3560 Background: Regorafenib (REG) and trifluridine/tipiracil (FTD/TPI) have been recognized as standard treatments for patients (pts) with refractory metastatic colorectal cancer (mCRC). Because these drugs have limits on efficacy benefit for some pts, we are necessary to select pts who may be better not to receive REG or FTD/TPI. However, no reports are available on how to predict pts with early mortality after initiation of these drugs. Methods: We retrospectively evaluated pts with mCRC who were registered in a multicenter observational study (the REGOTAS study). The main inclusion criteria were ECOG PS of 0–2, refractory or intolerant to fluoropyrimidines, oxaliplatin, irinotecan, and anti-VEGF and anti-EGFR therapy (if KRAS wild type), and no prior use of REG or FTD/TPI. Predictive factors for early mortality (≤ 12 weeks from initiation of REG or FTD/TPI) were evaluated by multivariate analysis for survival with all variables with P values of <0.05 from the univariate analysis, using the Cox proportional hazards model. In this analysis, the pts who lived at first 15 weeks were defined as censored case. Results: A total of 523 pts (REG, 212; FTD/TPI, 311) were eligible. Predictive factors for early mortality were without primary tumor resection [adjusted hazard ratio (aHR), 1.56; p = 0.02], the low level of albumin (aHR, 2.31; p < 0.0001), the high level of CRP (aHR, 2.31; p < 0.0001), and short time from diagnosis of mCRC (aHR, 1.77; p = 0.002) by multivariate analysis. The pts harboring all these poor factors were classified into the high (H) risk of early mortality group.
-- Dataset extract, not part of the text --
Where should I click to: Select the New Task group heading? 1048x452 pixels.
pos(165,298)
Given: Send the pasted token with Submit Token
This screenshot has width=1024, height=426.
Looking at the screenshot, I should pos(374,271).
Two groups of pts with H and non-H were identified, with 12-week mortality rate of 39 and 14%, with 14-week mortality rate of 70 and 18%, and with median survival time (MST) of 2.9 and 7.8 months, respectively (HR of H/non-H, 4.02; p value < 0.0001). In pts treated with REG, H and non-H groups had 12-week mortality rate of 38 and 16%, 14-week mortality rate of 79 and 18%, and MST of 2.8 and 7.8 months, respectively. In pts treated with FTD/TPI, H and non-H groups had 12-week mortality rate of 41 and 13%, 14-week mortality rate of 63 and 18%, and MST of 3.2 and 7.7 months, respectively. Conclusions: Our predictive model for early mortality after initiation of REG or FTD/TPI might be useful for selecting pts who should not receive either these drugs.